It does have multi touch and it does support pinch to zoom, those are basic requirements for any modern smart phone nowadays.
The UI is interesting, and very very smooth with no noticeable slow downs in any of the videos I have watched, however, it's also pretty boring looking. Some call it clean, some call it boring, I guess you can't please everyone. Just looking at the drab looking super basic keyboard makes the UI feel dated. I found the UI confusing at first, but after watching a bunch of videos, it does seem to make sense somewhat.
It's a brand new OS so I guess we should cut MS a break seeing that not all expected functionality is built in yet. They are also pretty shady about multitasking, saying that they are still evaluating the best implementation.

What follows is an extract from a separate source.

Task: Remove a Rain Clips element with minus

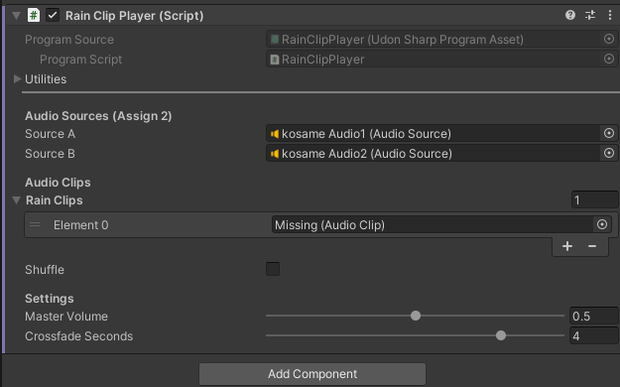Action: coord(592,246)
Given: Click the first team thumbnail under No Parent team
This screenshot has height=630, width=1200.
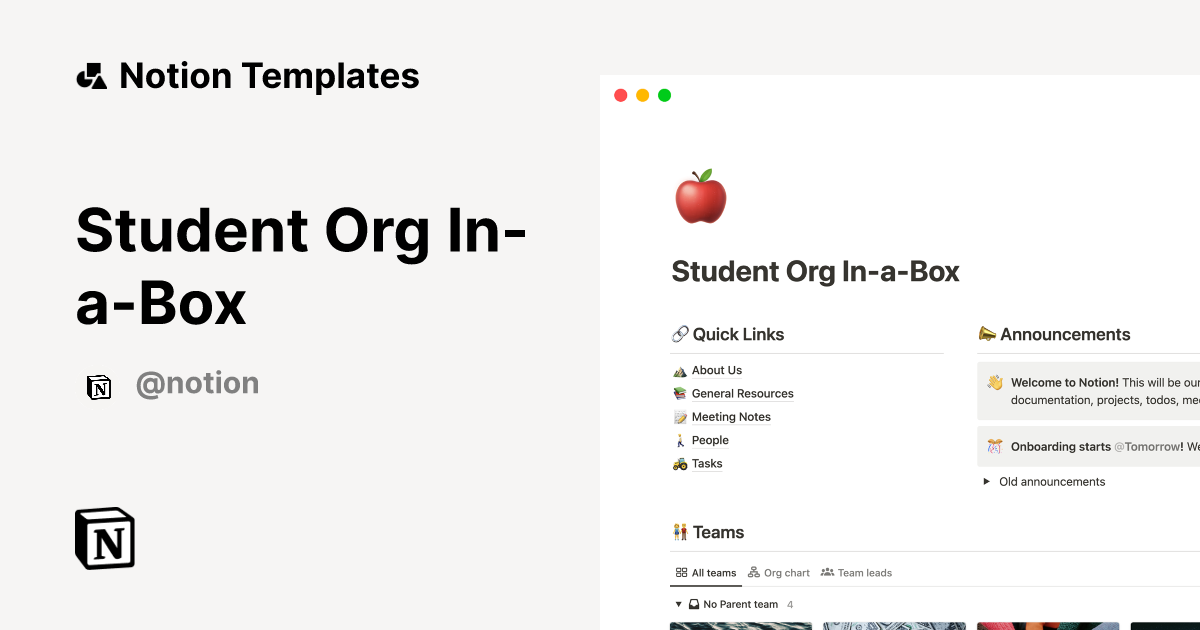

I do think it has a better future than Blackberry. Even the latest and greatest Blackberry looked like an old hat to me when it was launched, give me a WP7 phone over that any day! There will be lots of updates, there will be lots of apps, and I think MS is doing the right thing catering to just about everybody by making the OS solid for gaming, visual entertainment, music, and productivity. For the most part, especially considering how early it is in the game for them, they seem to have all the major areas covered. Add to that that you can pick from a great variety of hardware form factors, and MS has a good chance of winning a good chunk of the market.
Being a developer must be a great thing nowadays, you have 3 strong platforms to pick from. I just hope there wont' be too many exclusive deals where one game will only show up on one platform, or that other popular apps, are exclusive to just one platform. I don't think that will be the case Netflix since it's out on WP7 and iOS and has been announced for Android.
As far as the hardware goes, yeah, it's top of the line, as of this summer. All those phones are running Evo class hardware, no dual core processors yet and the like. I understand that it takes a while to crank those phones out and that the hardware guys didn't have a final built of WP7 in their hands for a long time yet, but it would have made the platform even more attractive if at least a few of the handsets had some next gen specs. Then again, seeing how fluid everything seems to run on the first crop of phones, maybe running next gen hardware right away isn't neccessary...yet.
All in all, I applaud MS for it's efforts, and I hope they will pretty up the UI after they get the bugs worked out and also add a bunch more features to the OS.
Will I run and trade in my Evo for a launch WP7 phone? Hell no? Will I have to decide between the next gen Sprint superphone being a WP7 or Android device? I doubt it, Google just has too much of a headstart. Would I switch to Verizon, or, if Apple made an iPhone for Sprint? Sure.....WHEN HELL FREEZES OVER!